2021-0911941C6 261(21), Loan to FA and Excluded Property
Please note that the following document, although believed to be correct at the time of issue, may not represent the current position of the CRA. Prenez note que ce document, bien qu'exact au moment émis, peut ne pas représenter la position actuelle de l'ARC.
Principal Issues: Whether subsection 261(21) applies to deny a foreign exchange loss realized by a Canadian-resident corporation (“Parent”) on the settlement of a loan (“Parent-FA Loan”) to a foreign affiliate (“FA”) of a related Canadian-resident corporation, where any gain of FA that would be derived from the settlement of the loan would be deemed to be a gain from the disposition of an excluded property of FA.
Position: No.
Reasons: Since any gain of FA that would be derived from the settlement of the Parent-FA Loan would be deemed to be a gain from the disposition of an excluded property and FA does not have, in the scenario provided, any Canadian tax results, and therefore has no tax reporting currency during the accrual period, Parent and FA are not considered to have different tax reporting currencies for the purposes of paragraph 261(20)(b). As such, the conditions for the application of subsection 261(21) are not satisfied.
Author:
Dion, Jean-Bernard
Section:
Subsections 260(6.1), (20) and (21).
2021 CTF Annual Tax Conference
CRA Roundtable
Question 11 – 261(21), Loan to FA and Excluded Property
In response to question 4 of the 2017 IFA tax conference, the CRA commented on the application of subsections 261(20) and (21) (published in CRA document 2017-0691211C6). In the scenario discussed, the following were the relevant assumed facts:
1. Parent is a Canadian-resident corporation and the parent corporation of a multinational group. Parent computes its Canadian tax results in Canadian dollars.

Source data:
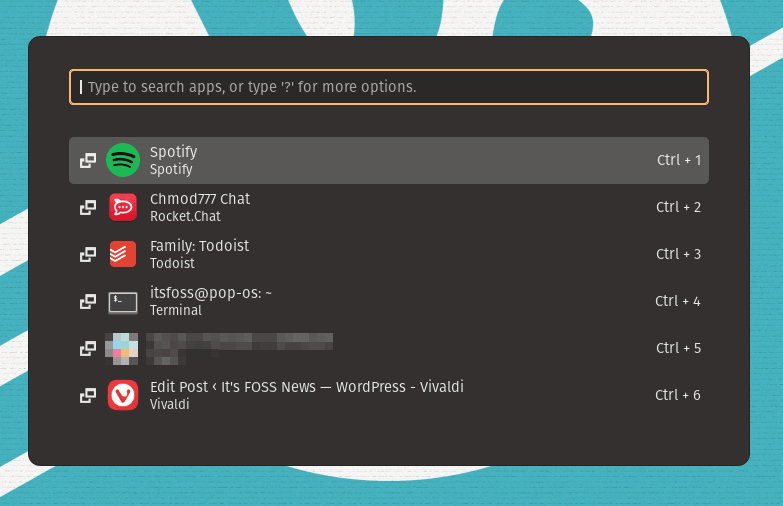
Task: Open Edit Post WordPress Vivaldi window title
Action: point(306,387)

Objective 1:
Write out the passage from the CRA document on subsection 261(21) word for word, beginning at the words "Reasons: Since any" and stopping after the words "are not satisfied.".
Objective 2:
According to the CRA document on subsection 261(21), in what currency does Parent compute its Canadian tax results?
Objective 3:
Proceed with the CRA document on subsection 261(21), continuing right after its last sentence.

Right answer 1:
Reasons: Since any gain of FA that would be derived from the settlement of the Parent-FA Loan would be deemed to be a gain from the disposition of an excluded property and FA does not have, in the scenario provided, any Canadian tax results, and therefore has no tax reporting currency during the accrual period, Parent and FA are not considered to have different tax reporting currencies for the purposes of paragraph 261(20)(b). As such, the conditions for the application of subsection 261(21) are not satisfied.

Right answer 2:
Canadian dollars.

Right answer 3:
2. Cansub is a Canadian-resident corporation and a wholly-owned subsidiary of Parent. Cansub has made a functional currency election to use the USD as its functional currency for Canadian income tax purposes.
3. FA is a corporation resident in the U.S. and a wholly-owned subsidiary of Cansub. FA carries on an active business in the U.S. and uses USD as its "calculating currency" for purposes of the Canadian foreign affiliate rules.
4. FA makes an upstream loan to Parent ("FA-Parent Loan") denominated in USD. Parent enters into a third party hedging arrangement in order to hedge its foreign exchange exposure on the FA-Parent Loan.
5. The FA-Parent Loan is not an “excluded property” (as defined in subsection 95(1)) of FA.
6. Parent realizes a foreign exchange loss on the repayment of the FA-Parent Loan, and an offsetting foreign exchange gain on the settlement of the Hedge.
In its response, the CRA indicated that subsection 261(21) applies in respect of a “specified transaction”, which in this scenario was the FA-Parent Loan. Further, the CRA’s analysis was that subsection 261(6.1) provides that, for the purposes of determining FA’s foreign accrual property income (“FAPI”) (as defined in subsection 95(1)) in respect of Cansub, FA is deemed to have elected to determine its Canadian tax results in USD, and FA’s Canadian tax results are its FAPI in respect of Cansub, and any amount relevant to that determination. Based on the loan giving rise to FAPI and the context of subsection 261(6.1), subsection 261(21) applied to the upstream loan.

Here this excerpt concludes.